#1
I'll try to make this as short as I can.I'm going to go ahead and give the full scenario so I can hopefully get better responses.

So around April of this year our singer and I needed a drummer to play at our school prom.We had been playing together for a few months at this point but nothing serious. We finally found someone to do it and we played the show. After it was over the drummer didn't want load up and take the drums back to her house, so we asked if we could borrow them.She rarely played anymore and drums would be fun to play around with. She had no intention of actually starting a band with us.

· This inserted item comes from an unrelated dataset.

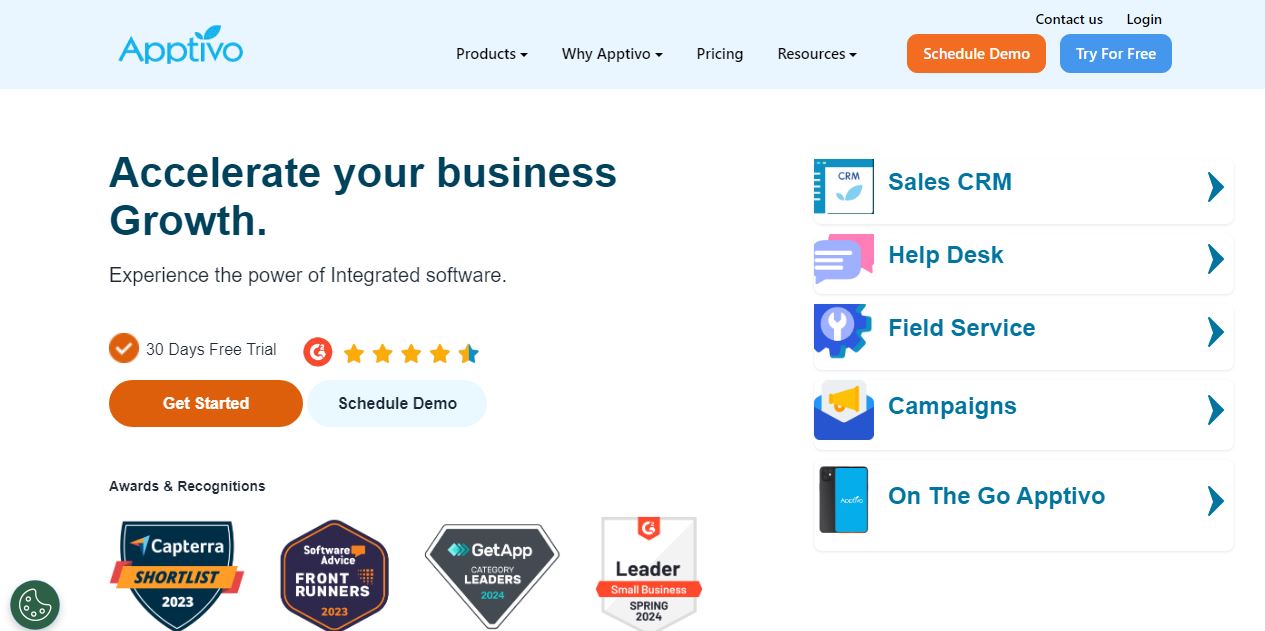This screenshot has width=1265, height=631.
Task: Open the Pricing page
Action: coord(720,54)
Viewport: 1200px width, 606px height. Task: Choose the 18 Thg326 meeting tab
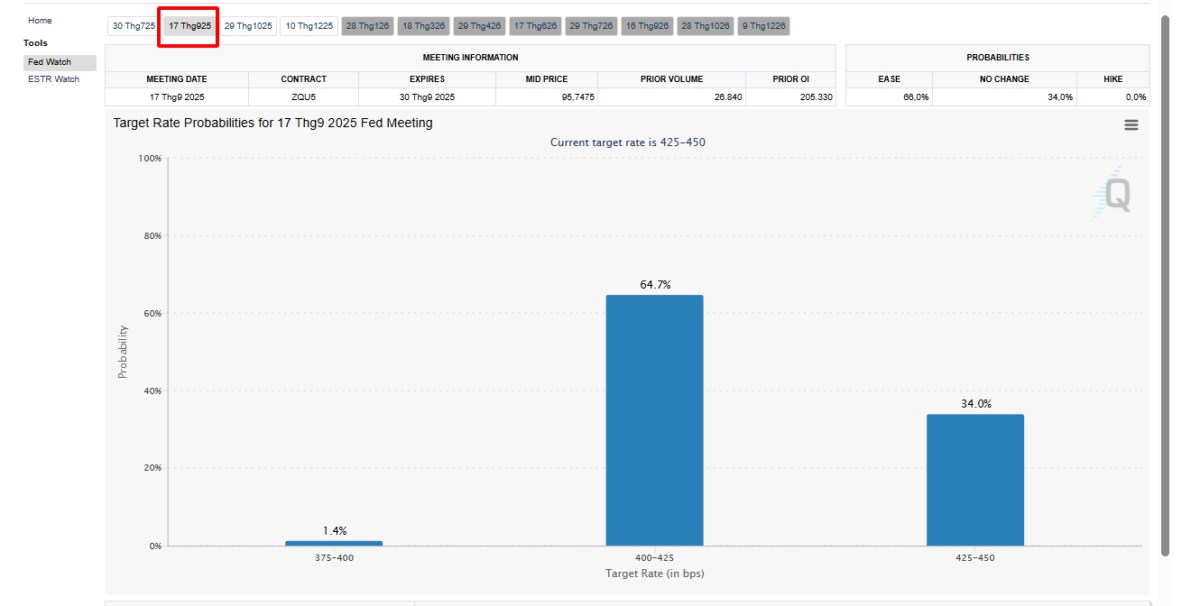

Our original practice space was a cramped little garage, so I asked my friend if we could use his giant shed out in the country and he said it would be awesome. After going out there and jamming a few times, we finally set up the drums. After a while, we offered the friend to play drums and he accepted. He picked it up pretty fast, he wasn't great by any means, but he could keep a basic beat.

After a while we started writing our own songs and we're doing pretty good, but our drummer has made very little improvement and he'll often quit playing right in the middle of a song if something goes wrong. He has been wearing us very thin lately(the singer and I), he constantly makes stupid jokes about the singer like he is trying to belittle him or something.I honestly don't think he practices drumming ever and he doesn't actually know any of our songs.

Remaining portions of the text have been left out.